LATIN AMERICA FLAT STEEL WRAP: Output rising amid positive economic performance

The International Monetary Fund (IMF) has recently raised its economic growth forecast for Latin America and the Caribbean while a gradual recovery continues in the region, which was severely affected by the 2014-16 decline in commodity prices.

The region’s gross domestic product (GDP) is now expected to rise by 2% year-on-year in 2018, against a previous forecast of a 1.9% increase, the IMF said in a report released in mid-April.

For 2019, the regional economy is now predicted to grow by 2.8%, compared with the previous estimate of 2.6% growth.

The economies of Brazil and Mexico, the largest steel markets in Latin America, are similarly expected to grow by 2.30% in 2018 on an annual basis, according to the International Monetary Fund (IMF). In 2019, Brazil’s GDP is expected to increase by 2.50%, while Mexico’s economy is estimated to increase by 3%.

The region’s steel output figures are in line with this positive outlook for its economies.

Crude steel production in South America was up by 6.80% year-on-year in the first quarter of 2018, to 11.13 million tonnes from 10.42 million tonnes, according to data published by the World Steel Association (Worldsteel) on Wednesday April 25.
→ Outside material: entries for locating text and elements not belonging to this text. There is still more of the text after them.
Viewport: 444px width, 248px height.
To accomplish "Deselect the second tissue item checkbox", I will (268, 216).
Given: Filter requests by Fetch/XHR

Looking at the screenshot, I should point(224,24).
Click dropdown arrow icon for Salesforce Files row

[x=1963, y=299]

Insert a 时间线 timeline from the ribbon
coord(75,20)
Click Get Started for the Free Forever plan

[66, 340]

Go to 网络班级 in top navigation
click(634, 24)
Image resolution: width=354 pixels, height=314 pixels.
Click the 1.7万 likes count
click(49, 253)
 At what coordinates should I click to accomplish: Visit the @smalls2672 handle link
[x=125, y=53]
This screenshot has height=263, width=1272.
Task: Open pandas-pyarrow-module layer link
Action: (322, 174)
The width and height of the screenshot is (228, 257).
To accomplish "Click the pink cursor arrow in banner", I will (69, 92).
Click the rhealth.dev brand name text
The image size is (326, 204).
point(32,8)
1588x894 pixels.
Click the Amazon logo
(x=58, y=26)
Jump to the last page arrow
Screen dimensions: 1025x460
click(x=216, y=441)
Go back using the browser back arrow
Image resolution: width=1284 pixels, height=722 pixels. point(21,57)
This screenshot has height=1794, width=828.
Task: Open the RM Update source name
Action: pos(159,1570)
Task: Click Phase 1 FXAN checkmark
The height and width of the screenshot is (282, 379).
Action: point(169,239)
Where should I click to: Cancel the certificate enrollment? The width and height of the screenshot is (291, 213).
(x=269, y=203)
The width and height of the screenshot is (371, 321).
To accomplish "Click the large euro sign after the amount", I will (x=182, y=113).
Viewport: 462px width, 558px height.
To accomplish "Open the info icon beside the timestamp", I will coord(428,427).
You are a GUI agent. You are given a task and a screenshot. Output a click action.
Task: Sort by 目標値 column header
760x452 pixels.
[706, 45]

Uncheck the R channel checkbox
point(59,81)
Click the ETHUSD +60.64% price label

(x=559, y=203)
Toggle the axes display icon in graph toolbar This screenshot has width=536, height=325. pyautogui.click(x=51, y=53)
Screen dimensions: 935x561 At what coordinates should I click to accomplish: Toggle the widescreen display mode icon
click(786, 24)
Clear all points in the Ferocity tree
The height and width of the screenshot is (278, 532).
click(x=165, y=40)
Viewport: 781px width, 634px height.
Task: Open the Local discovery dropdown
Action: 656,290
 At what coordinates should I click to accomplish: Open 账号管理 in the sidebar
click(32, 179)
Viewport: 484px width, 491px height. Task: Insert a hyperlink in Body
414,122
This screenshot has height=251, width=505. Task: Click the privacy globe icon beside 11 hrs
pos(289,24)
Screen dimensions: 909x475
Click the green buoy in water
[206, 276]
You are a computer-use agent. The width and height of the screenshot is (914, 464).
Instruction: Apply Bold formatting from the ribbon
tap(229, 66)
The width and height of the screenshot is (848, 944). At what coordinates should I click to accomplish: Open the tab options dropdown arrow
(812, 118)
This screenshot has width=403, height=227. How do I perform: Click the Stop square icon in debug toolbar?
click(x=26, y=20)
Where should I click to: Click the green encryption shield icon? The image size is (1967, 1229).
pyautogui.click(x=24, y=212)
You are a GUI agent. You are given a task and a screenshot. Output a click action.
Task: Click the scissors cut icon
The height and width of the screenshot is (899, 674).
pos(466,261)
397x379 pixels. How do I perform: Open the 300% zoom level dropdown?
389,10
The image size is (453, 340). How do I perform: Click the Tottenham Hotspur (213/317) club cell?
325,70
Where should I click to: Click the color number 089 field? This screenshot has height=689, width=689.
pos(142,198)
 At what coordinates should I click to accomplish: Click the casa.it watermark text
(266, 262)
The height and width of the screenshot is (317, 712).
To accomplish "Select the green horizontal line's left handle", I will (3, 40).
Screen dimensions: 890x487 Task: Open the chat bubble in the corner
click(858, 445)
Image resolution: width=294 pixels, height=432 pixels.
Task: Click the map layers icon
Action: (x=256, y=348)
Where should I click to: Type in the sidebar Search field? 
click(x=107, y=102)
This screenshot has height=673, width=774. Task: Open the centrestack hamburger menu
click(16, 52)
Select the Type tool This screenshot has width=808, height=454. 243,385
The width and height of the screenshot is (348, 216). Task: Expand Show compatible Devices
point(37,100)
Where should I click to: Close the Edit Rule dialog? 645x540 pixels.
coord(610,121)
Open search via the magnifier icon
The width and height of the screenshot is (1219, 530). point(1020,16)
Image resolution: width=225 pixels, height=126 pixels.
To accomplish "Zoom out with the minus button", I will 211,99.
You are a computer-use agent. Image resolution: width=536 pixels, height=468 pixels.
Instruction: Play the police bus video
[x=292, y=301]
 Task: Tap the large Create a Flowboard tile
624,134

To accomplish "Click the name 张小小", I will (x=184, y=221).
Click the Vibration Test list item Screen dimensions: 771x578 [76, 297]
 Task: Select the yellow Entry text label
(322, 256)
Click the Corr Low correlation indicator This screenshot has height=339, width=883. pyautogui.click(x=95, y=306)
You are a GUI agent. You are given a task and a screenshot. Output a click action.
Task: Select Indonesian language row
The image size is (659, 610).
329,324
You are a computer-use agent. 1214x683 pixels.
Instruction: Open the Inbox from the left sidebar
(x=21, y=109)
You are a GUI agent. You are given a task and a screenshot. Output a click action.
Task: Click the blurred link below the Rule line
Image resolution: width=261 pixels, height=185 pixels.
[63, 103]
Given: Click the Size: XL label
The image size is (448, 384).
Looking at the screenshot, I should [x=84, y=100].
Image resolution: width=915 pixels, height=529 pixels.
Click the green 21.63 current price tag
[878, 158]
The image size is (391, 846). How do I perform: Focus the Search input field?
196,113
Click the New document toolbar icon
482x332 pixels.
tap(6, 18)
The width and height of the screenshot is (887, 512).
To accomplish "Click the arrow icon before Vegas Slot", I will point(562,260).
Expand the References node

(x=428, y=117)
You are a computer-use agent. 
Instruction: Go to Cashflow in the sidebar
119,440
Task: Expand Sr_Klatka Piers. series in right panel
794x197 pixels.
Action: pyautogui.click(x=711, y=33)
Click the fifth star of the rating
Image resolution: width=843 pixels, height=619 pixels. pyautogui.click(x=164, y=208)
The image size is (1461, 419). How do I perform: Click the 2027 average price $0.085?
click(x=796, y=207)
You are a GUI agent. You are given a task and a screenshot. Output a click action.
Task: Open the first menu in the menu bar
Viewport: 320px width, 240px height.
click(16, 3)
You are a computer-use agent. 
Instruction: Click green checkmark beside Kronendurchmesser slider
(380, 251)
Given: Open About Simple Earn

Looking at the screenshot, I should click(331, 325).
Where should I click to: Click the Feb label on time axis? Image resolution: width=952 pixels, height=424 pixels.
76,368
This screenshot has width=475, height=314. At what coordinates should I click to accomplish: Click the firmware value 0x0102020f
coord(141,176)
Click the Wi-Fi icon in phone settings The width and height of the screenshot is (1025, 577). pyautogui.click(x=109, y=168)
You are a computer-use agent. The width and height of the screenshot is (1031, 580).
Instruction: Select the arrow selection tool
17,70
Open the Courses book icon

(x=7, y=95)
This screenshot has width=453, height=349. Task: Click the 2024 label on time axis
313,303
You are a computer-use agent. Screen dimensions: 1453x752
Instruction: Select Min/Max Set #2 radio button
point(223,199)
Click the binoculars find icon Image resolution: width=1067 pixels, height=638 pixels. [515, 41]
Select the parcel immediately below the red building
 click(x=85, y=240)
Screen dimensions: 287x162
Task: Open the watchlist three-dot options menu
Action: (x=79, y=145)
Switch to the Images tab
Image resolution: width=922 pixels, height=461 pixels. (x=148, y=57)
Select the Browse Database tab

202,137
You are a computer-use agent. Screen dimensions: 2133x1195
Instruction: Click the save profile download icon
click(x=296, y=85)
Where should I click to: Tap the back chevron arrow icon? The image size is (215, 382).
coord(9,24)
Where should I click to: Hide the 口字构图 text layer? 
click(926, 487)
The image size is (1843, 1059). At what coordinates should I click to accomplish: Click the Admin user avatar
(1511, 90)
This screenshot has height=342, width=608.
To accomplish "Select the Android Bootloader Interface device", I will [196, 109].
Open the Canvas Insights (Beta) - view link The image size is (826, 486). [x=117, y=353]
Over the same period, Brazil’s crude steel output increased by 4.8%, to 8.64 million tonnes, while Argentinian crude steel production rose by 24.9%, to 1.23 million tonnes.

Meanwhile, crude steel output in Mexico grew by 1.50% in January-March 2018 on an annual basis, to 5.11 million tonnes, according to Worldsteel.

The behavior of the local and international markets in May will be decisive for Brazilian steel producers in relation to potential price adjustments.

In late March, CSN said that it intended to raise domestic flat steel prices by 7.50%, while Usiminas announced earlier this month its plans to increase prices by as much as 5%. Both mills set June as the deadline for these upswings.

These increases are based on a better national market and higher prices for flat steel products in the international market.

Indeed, Usiminas said that the price differentials between imported and domestic coil products, both hot-rolled and cold-rolled, are currently close to zero.

But uncertainties about the development of global flat steel prices, mostly in China, and fierce competition in the local market might prevent Brazilian companies from applying their planned price adjustments.

Metal Bulletin’s fob China HRC Index has fluctuated between $571 per tonne and $591 per tonne in the past 30 days. On Wednesday, the index was $591.79 per tonne fob, down by $2.64 per tonne on a daily basis.

Meanwhile, HRC import prices in South America, including Brazil, will end the month of April at values slightly lower than those in late March. Metal Bulletin’s weekly price assessment for HRC imports into the region was $610-620 per tonne cfr on April 20, against $620-630 per tonne cfr on March 29.

And the competition between Brazilian flat steel producers could get in the way of the companies’ plans to increase prices by June, according to local flat steel association Inda.

“The problem with any price increases is that the steelmakers fight for market share,” Inda president Carlos Loureiro said on April 24.